OBJETIVO INDICADO 1
Devuelva cada línea de las entradas que contenga la cadena "width".

TEXTO PROPORCIONADO
..............................

La observación es obvia para cualquiera que haya tomado un curso de lingüística: es ingenuo pensar que una determinada forma de hablar va a cambiar la realidad. Decir “amigues” o “chiques” no va a conseguir mejores condiciones para las mujeres en esta sociedad ni en ninguna otra. La afirmación es de Perogrullo. Conviene no olvidarla. La lengua es política, claro. La política está presente en la vida de cualquier hablante y la lengua interactúa con esa situación de muchas formas. Pero eso no significa que pueda manipularse a voluntad, así esa voluntad esté alimentada por los buenos sentimientos y los anhelos de justicia social. De hecho, sucede lo contrario: es la lengua la que nos moldea a nosotros, somos nosotros los que somos hablados por ella. Es poco lo que puede hacerse a título personal.

Nuestra relación con la lengua es, como se sabe, problemática. El dominio que podemos ejercer sobre su uso es más bien modesto. Para que una palabra desaparezca (no digamos ya para cambiar el uso de los pronombres personales) hace falta mucho más que un grupo de gente irritada comience a hablar de otra forma en las redes sociales, las reuniones con los amigos o las aulas universitarias. Podemos, desde luego, acordar expresarnos así con algún colega o con una prima hermana, pero generalizar esas maneras es una tarea complicada que pasa por unas dinámicas que van mucho más allá del simple deseo de cambiar las cosas. Si esto no se comprende es muy poco lo que puede discutirse.

..............................

ENTRADAS DE DATOS

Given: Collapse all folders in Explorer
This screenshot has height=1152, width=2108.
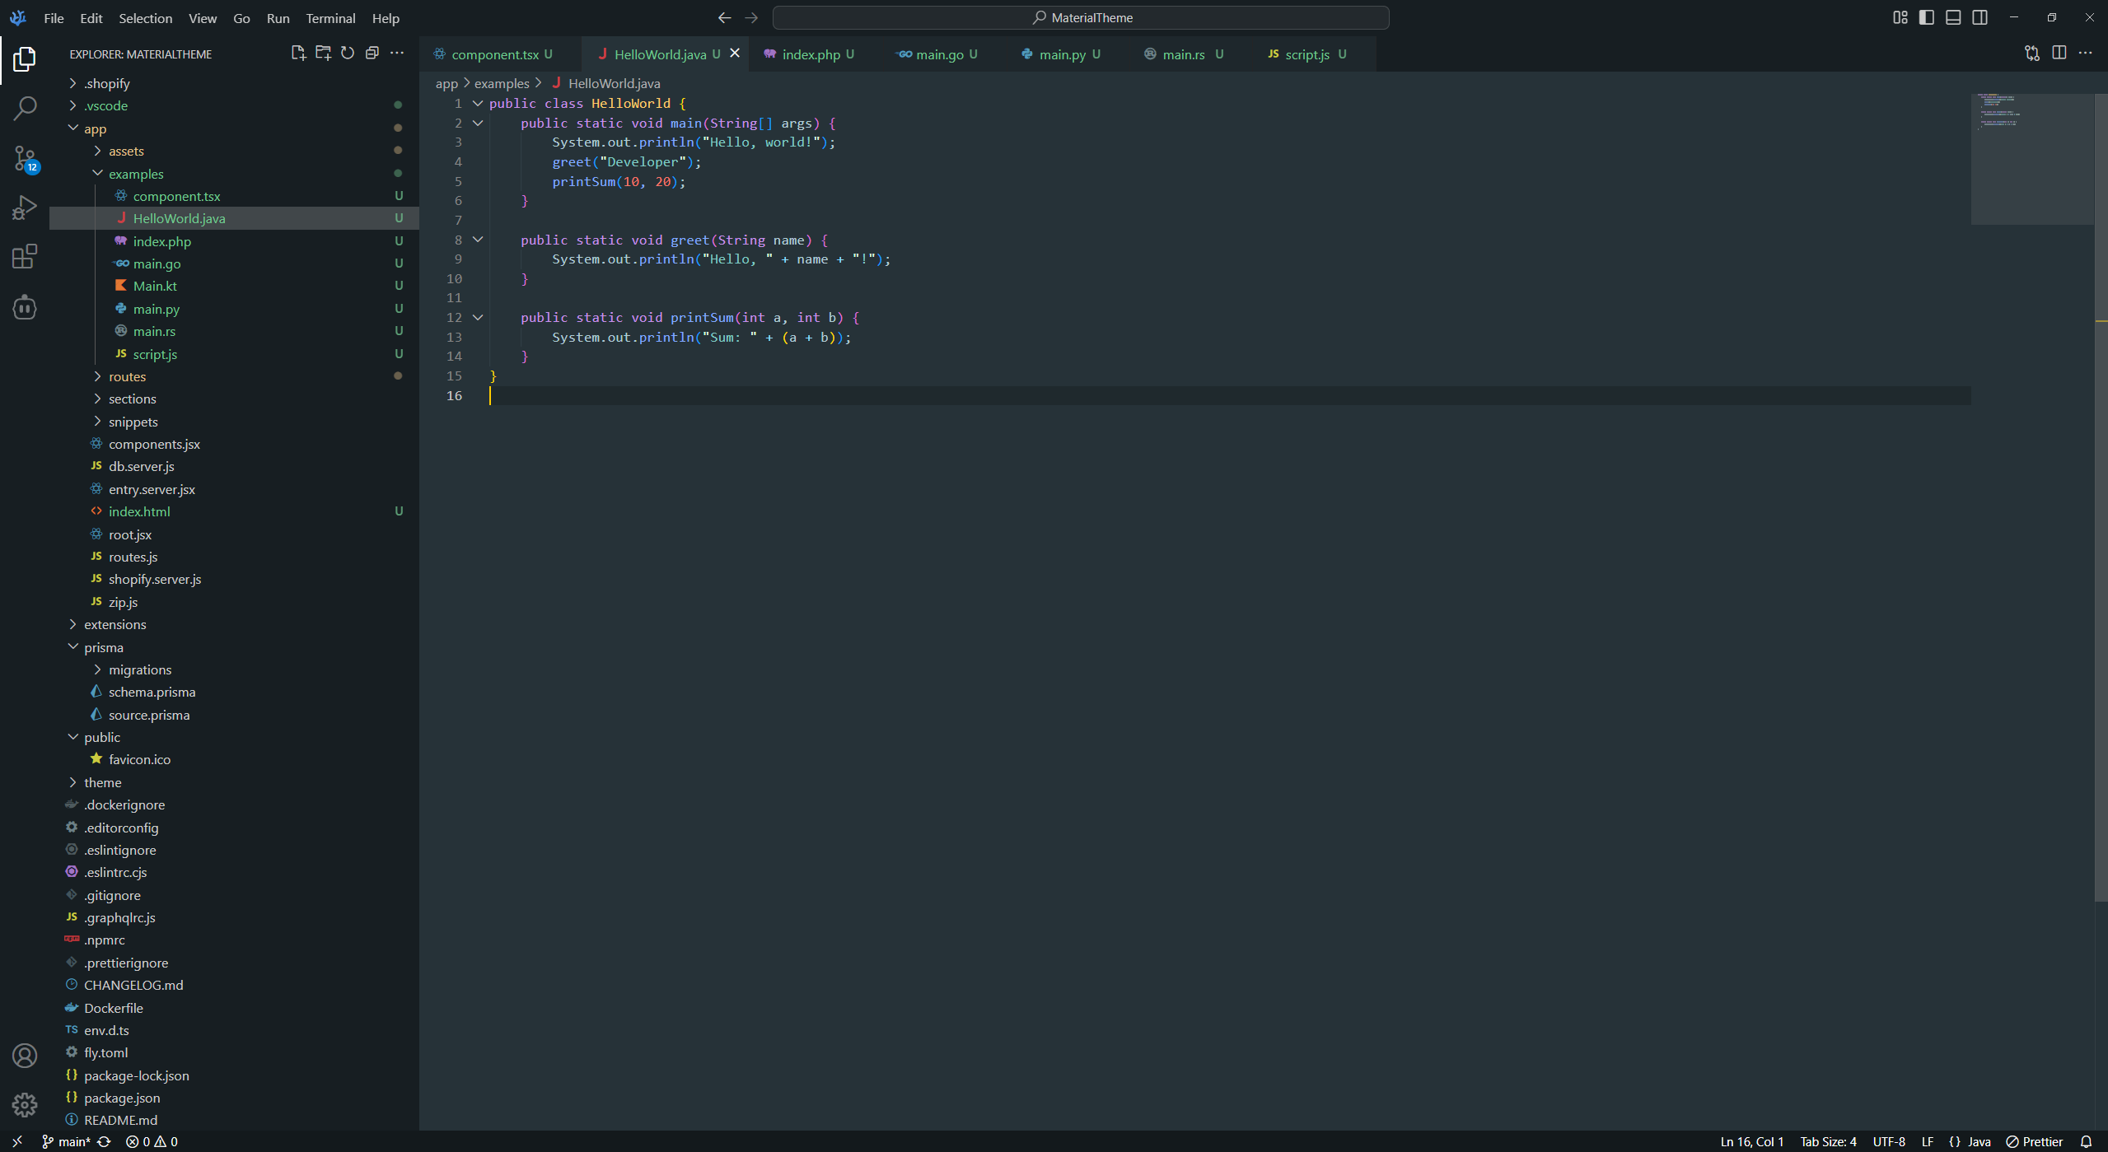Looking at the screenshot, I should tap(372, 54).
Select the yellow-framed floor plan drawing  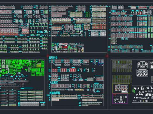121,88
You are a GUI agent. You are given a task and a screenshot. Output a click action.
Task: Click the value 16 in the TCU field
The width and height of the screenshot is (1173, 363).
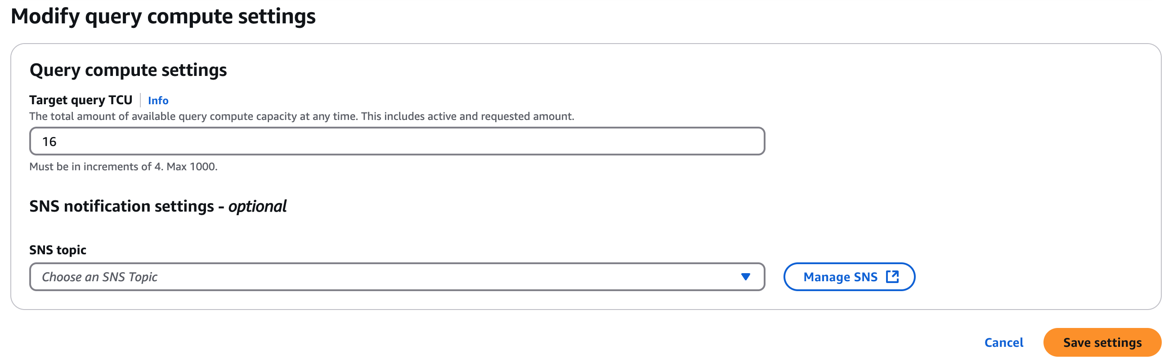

..............................

OBJETIVO INDICADO 2
De acuerdo con el texto proporcionado, ¿por qué no es posible manipular la lengua a voluntad, aun cuando esa voluntad nazca de buenos sentimientos? Responda en una a tres oraciones.

RESPUESTA COMPLETA 1
This screenshot has height=1152, width=2108.
The width and height of the screenshot is (1173, 363).

RESPUESTA COMPLETA 2
Porque ocurre lo contrario: es la lengua la que moldea a los hablantes, que son hablados por ella. Por eso es poco lo que puede hacerse a título personal.